→ Given passage
Re: [PATCH 2/2] tpm: tpm_crb: enhance resource mapping mechanism for supporting AMD's fTPM

From: Seunghun Han
Date: Fri Aug 30 2019 - 12:55:07 EST


>
> > From: linux-integrity-owner@xxxxxxxxxxxxxxx <linux-integrity-
> > owner@xxxxxxxxxxxxxxx> On Behalf Of Seunghun Han
> > Sent: Friday, August 30, 2019 9:55 AM
> > To: Jason Gunthorpe <jgg@xxxxxxxx>
> > Cc: Jarkko Sakkinen <jarkko.sakkinen@xxxxxxxxxxxxxxx>; Peter Huewe
> > <peterhuewe@xxxxxx>; open list:TPM DEVICE DRIVER <linux-
> > integrity@xxxxxxxxxxxxxxx>; Linux Kernel Mailing List <linux-
> > kernel@xxxxxxxxxxxxxxx>
> > Subject: EXT: Re: [PATCH 2/2] tpm: tpm_crb: enhance resource mapping
> > mechanism for supporting AMD's fTPM
> >
> > >
> > > On Fri, Aug 30, 2019 at 06:56:39PM +0900, Seunghun Han wrote:
> > > > I got an AMD system which had a Ryzen Threadripper 1950X and MSI
> > > > mainboard, and I had a problem with AMD's fTPM. My machine showed
> > an
> > > > error message below, and the fTPM didn't work because of it.

→ Task material
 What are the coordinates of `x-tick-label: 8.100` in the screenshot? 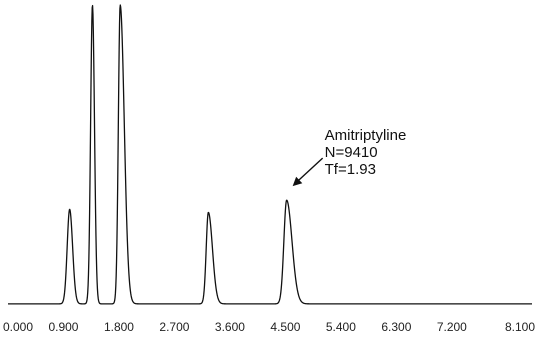 It's located at (520, 327).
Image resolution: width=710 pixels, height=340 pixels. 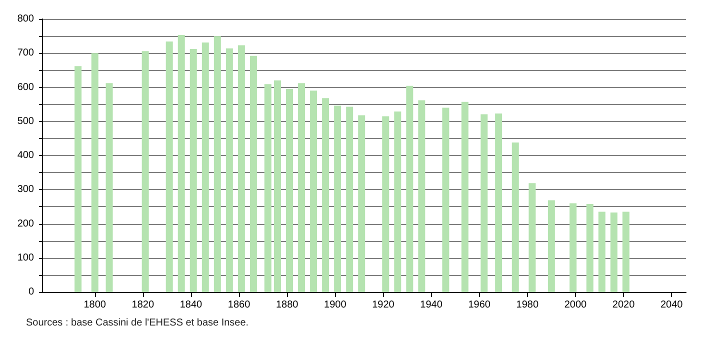 I want to click on x-tick-label: 2040, so click(x=672, y=305).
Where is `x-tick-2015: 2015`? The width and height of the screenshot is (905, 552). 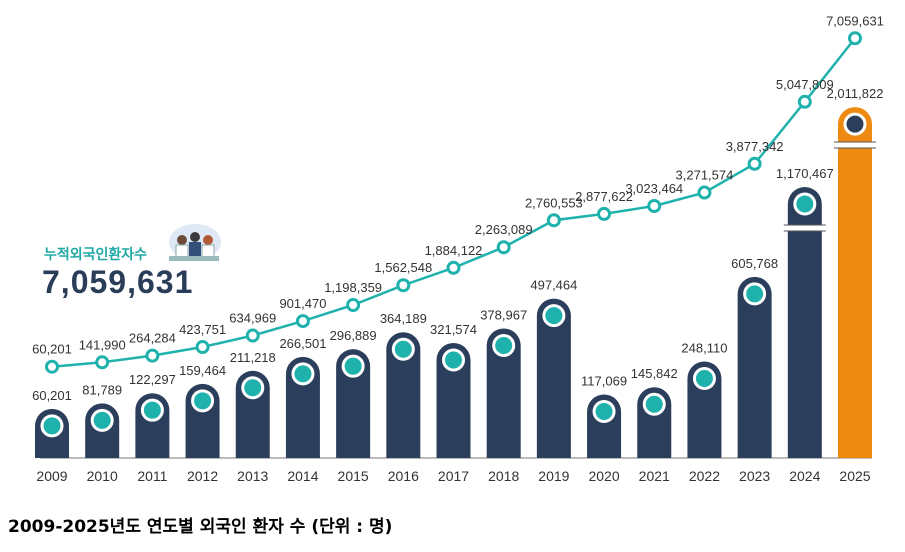
x-tick-2015: 2015 is located at coordinates (354, 476).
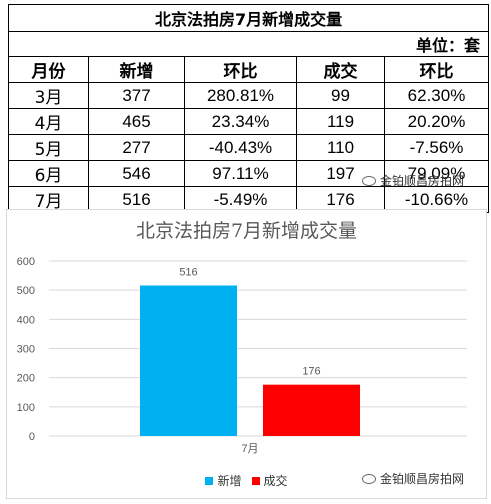 This screenshot has width=491, height=504. What do you see at coordinates (340, 200) in the screenshot?
I see `cell-deals: 176` at bounding box center [340, 200].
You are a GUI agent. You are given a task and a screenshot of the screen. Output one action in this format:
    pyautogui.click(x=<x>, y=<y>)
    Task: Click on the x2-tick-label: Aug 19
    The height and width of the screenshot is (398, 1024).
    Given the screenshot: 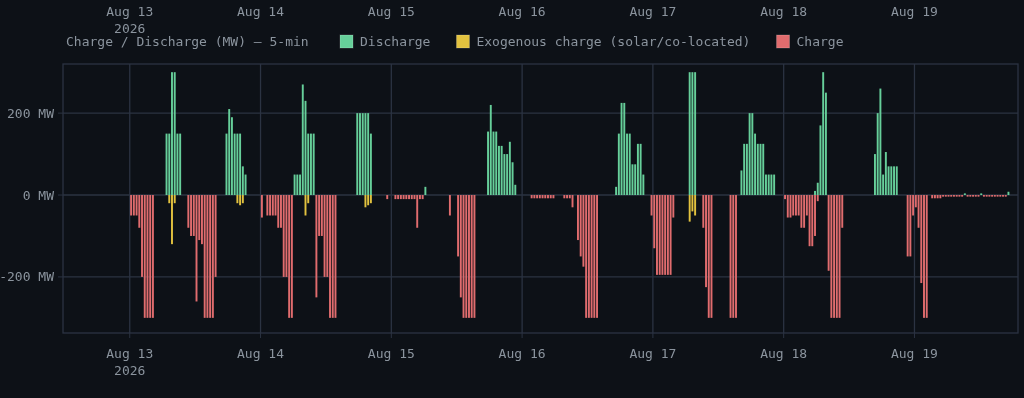 What is the action you would take?
    pyautogui.click(x=914, y=12)
    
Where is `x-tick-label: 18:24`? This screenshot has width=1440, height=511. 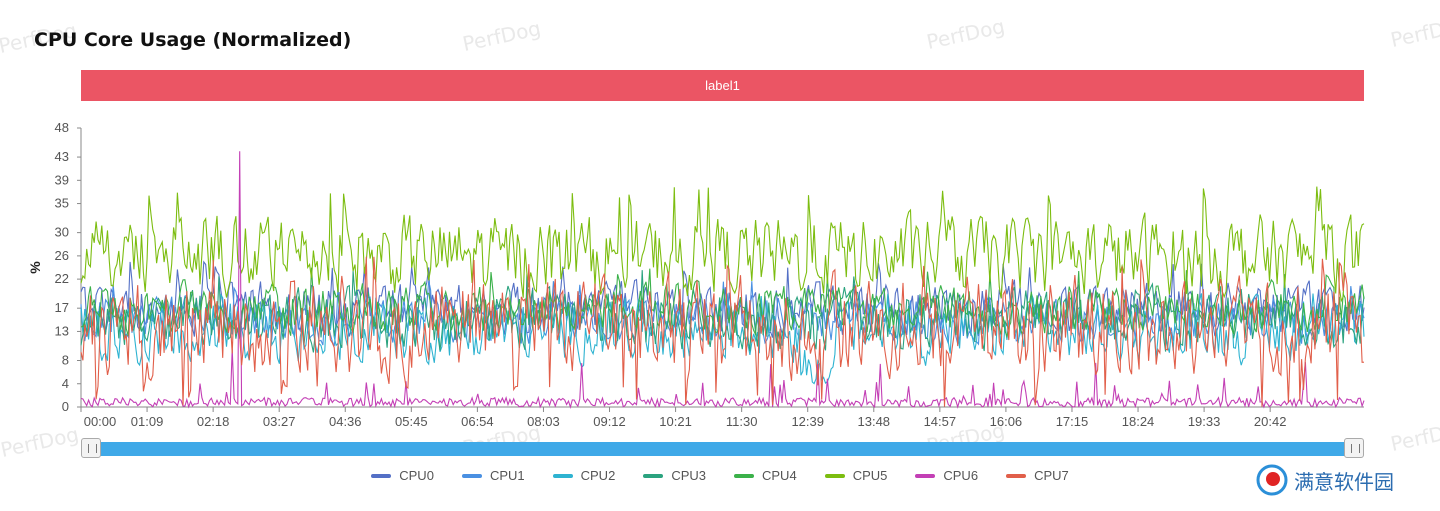 x-tick-label: 18:24 is located at coordinates (1138, 422).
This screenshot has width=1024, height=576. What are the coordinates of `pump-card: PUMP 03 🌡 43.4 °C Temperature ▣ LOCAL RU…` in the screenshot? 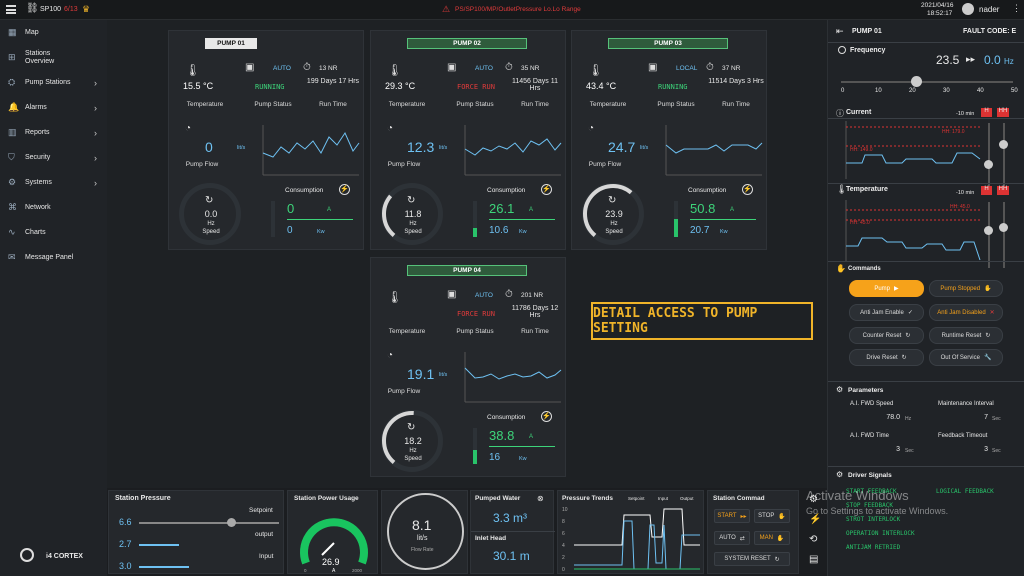 It's located at (669, 140).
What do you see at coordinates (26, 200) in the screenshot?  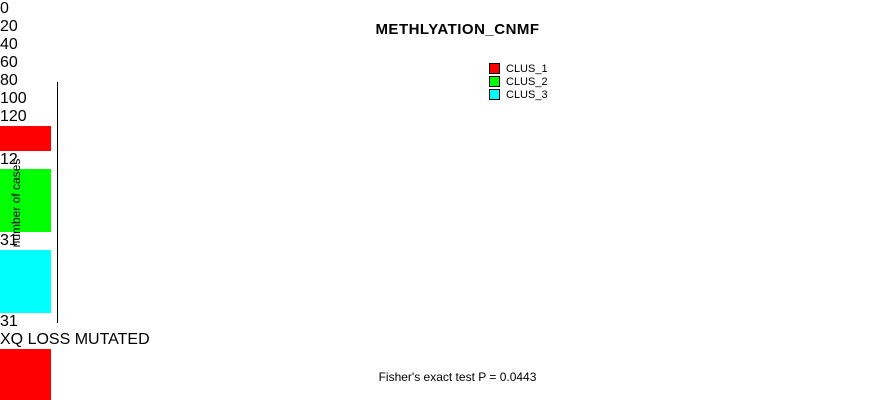 I see `bar-clus_2-xq-loss-mutated` at bounding box center [26, 200].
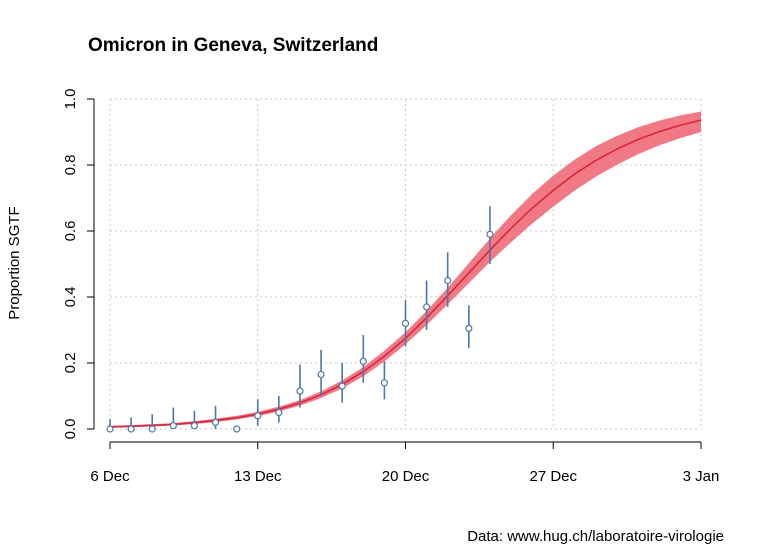 This screenshot has height=550, width=770. What do you see at coordinates (406, 476) in the screenshot?
I see `x-tick-label-2: 20 Dec` at bounding box center [406, 476].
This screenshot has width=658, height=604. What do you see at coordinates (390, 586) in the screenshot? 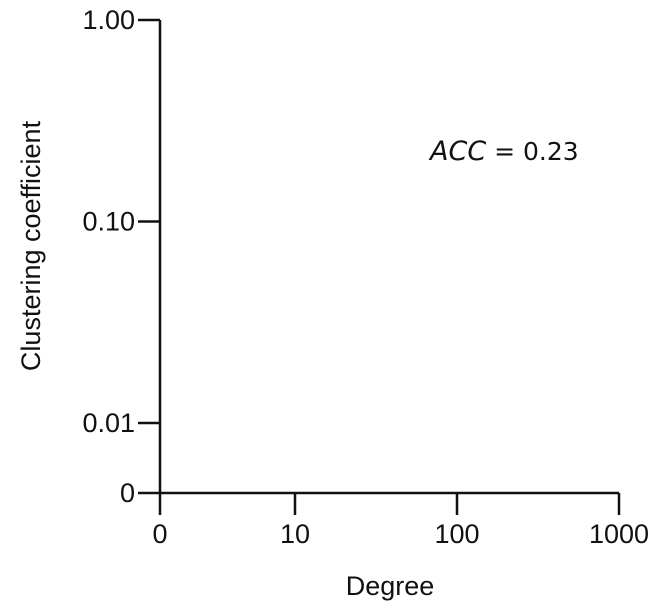
I see `x-axis-title: Degree` at bounding box center [390, 586].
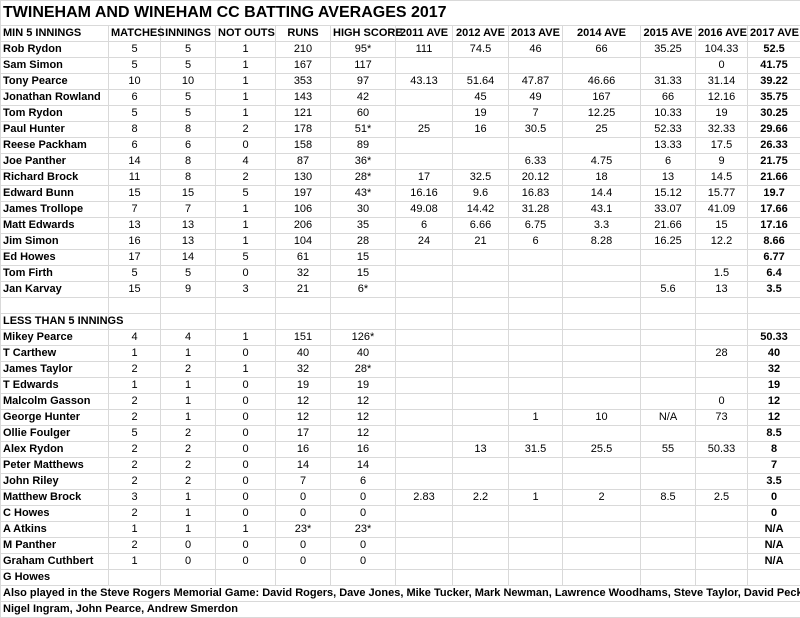 The image size is (800, 618). I want to click on player-row: John Riley 2 2 0 7 6 3.5, so click(400, 482).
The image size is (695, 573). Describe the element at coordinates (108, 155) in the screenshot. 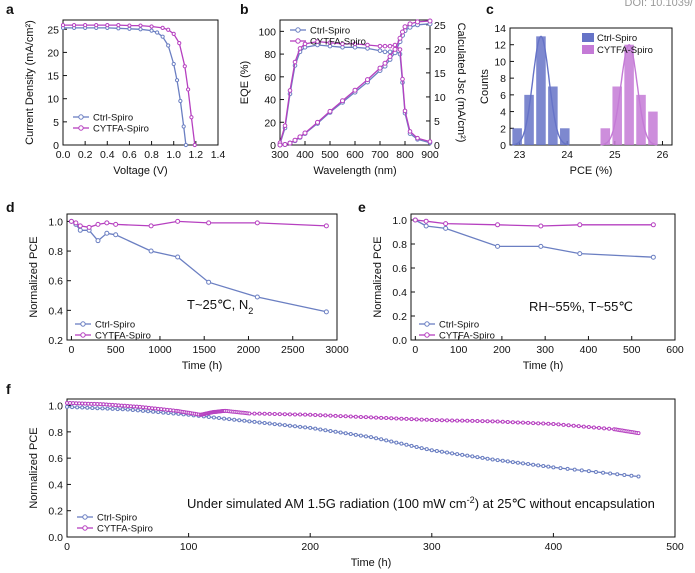

I see `x-tick-label: 0.4` at that location.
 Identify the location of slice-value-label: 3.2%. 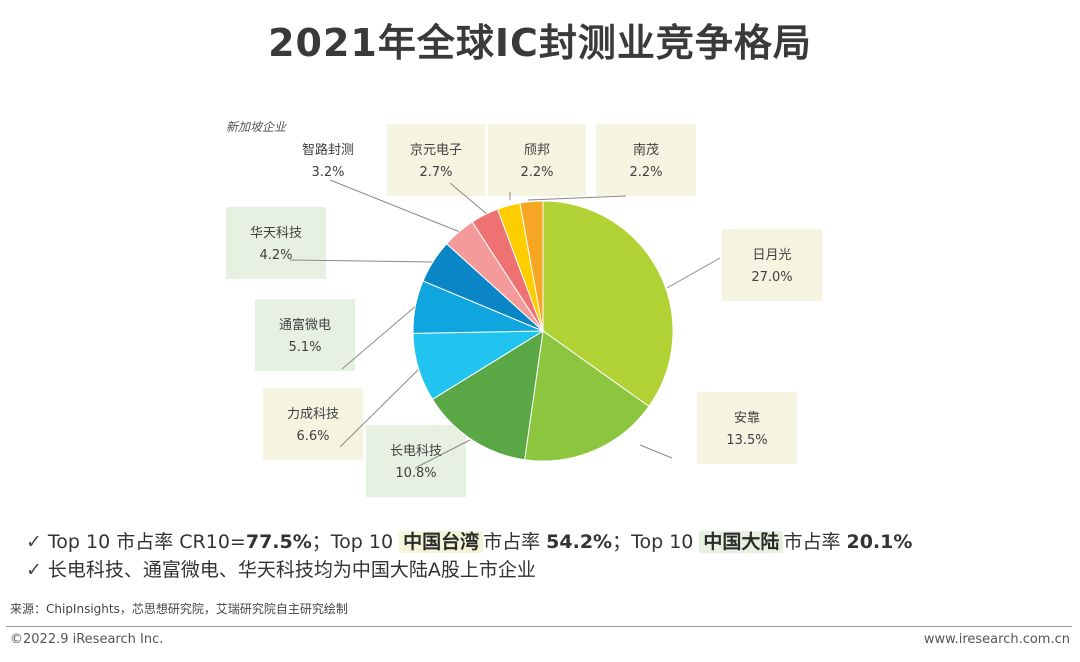
(328, 172).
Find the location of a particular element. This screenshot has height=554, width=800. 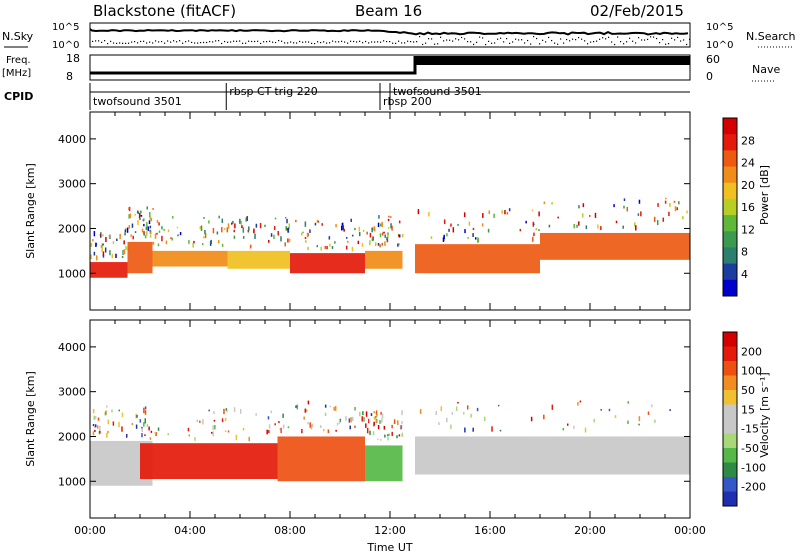

nsearch-label: N.Search is located at coordinates (771, 36).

→ Problem set
• a. According to the mailing list message, which processor was in the AMD system?
• b. Print the records from the line with "Identify the location" up to and including the last line of the records, leaving out the pictures.

→ Answers provided
• a. A Ryzen Threadripper 1950X.

• b.
 Identify the location of slice-value-label: 3.2%. 
(328, 172).
Find the location of a particular element. This screenshot has height=554, width=800. 

nsearch-label: N.Search is located at coordinates (771, 36).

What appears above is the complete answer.